→ Saved entries:
----

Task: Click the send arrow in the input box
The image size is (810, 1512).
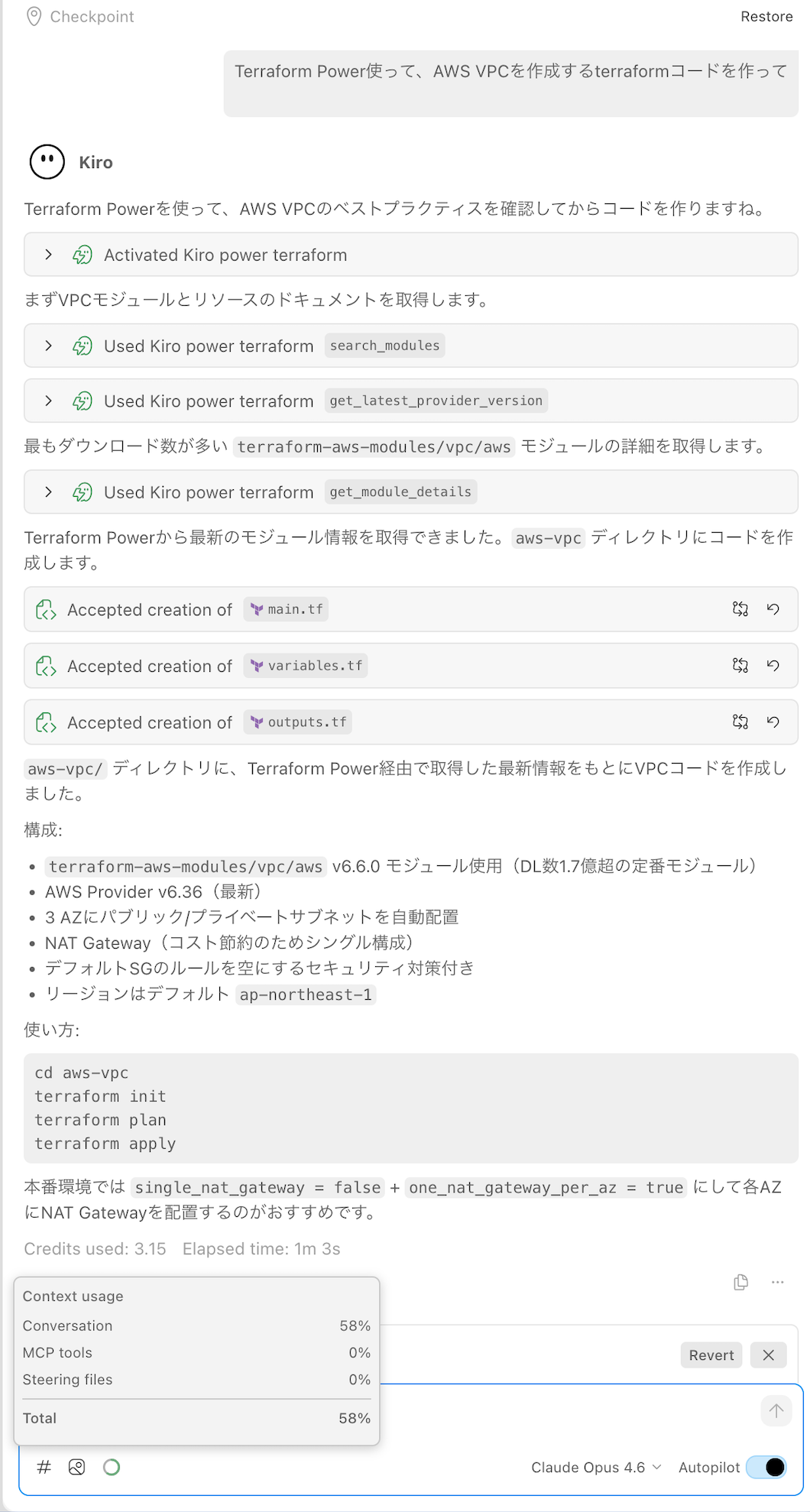Action: [776, 1410]
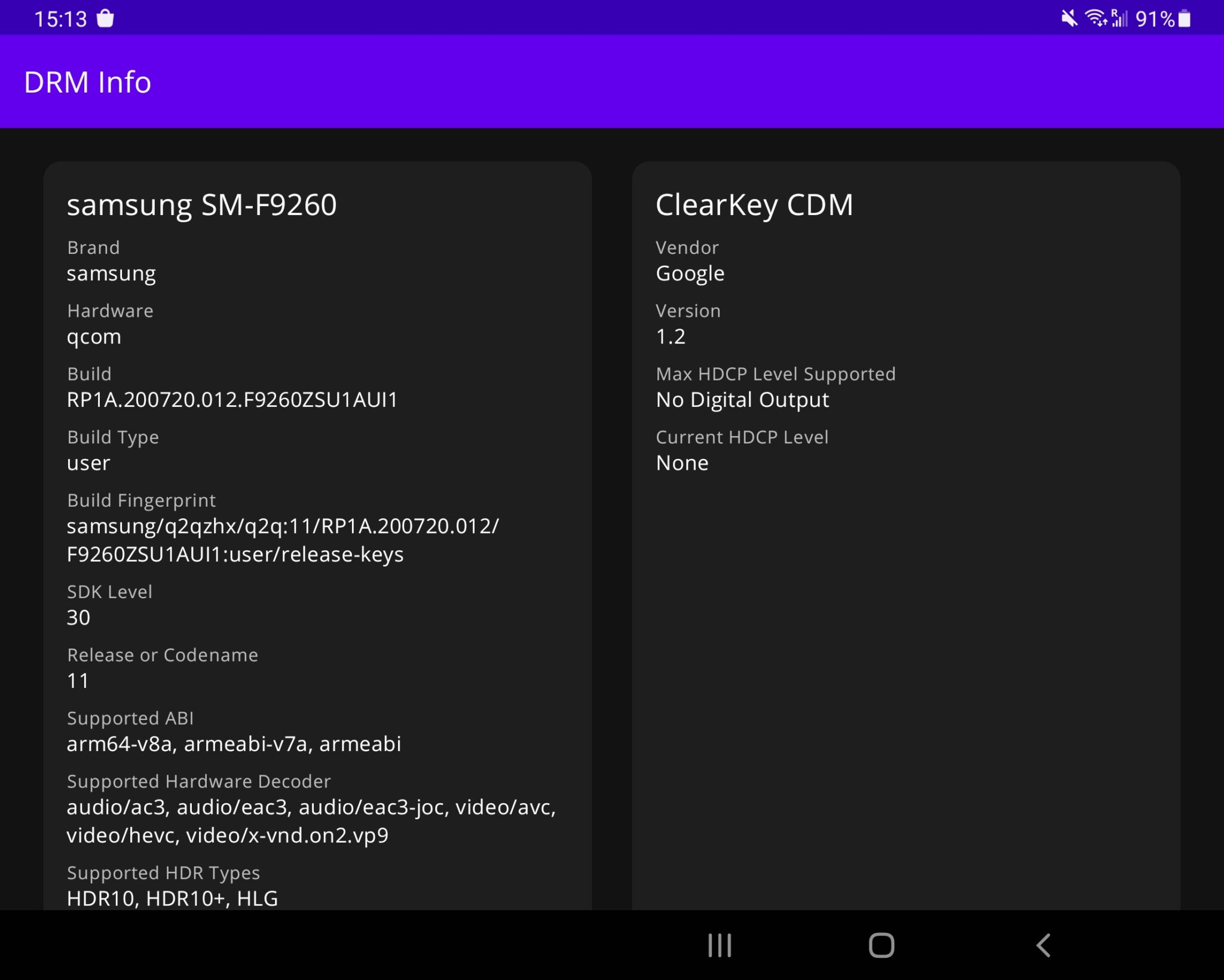The width and height of the screenshot is (1224, 980).
Task: Tap the Vendor value showing Google
Action: 690,273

----

→ REQUIREMENT: Present every line of the items above as a numbered list, omitting blank lines and leaving out the pictures.

→ THE SOLUTION:
1. Task: Click the send arrow in the input box
2. The image size is (810, 1512).
3. Action: [776, 1410]
4. The width and height of the screenshot is (1224, 980).
5. Task: Tap the Vendor value showing Google
6. Action: 690,273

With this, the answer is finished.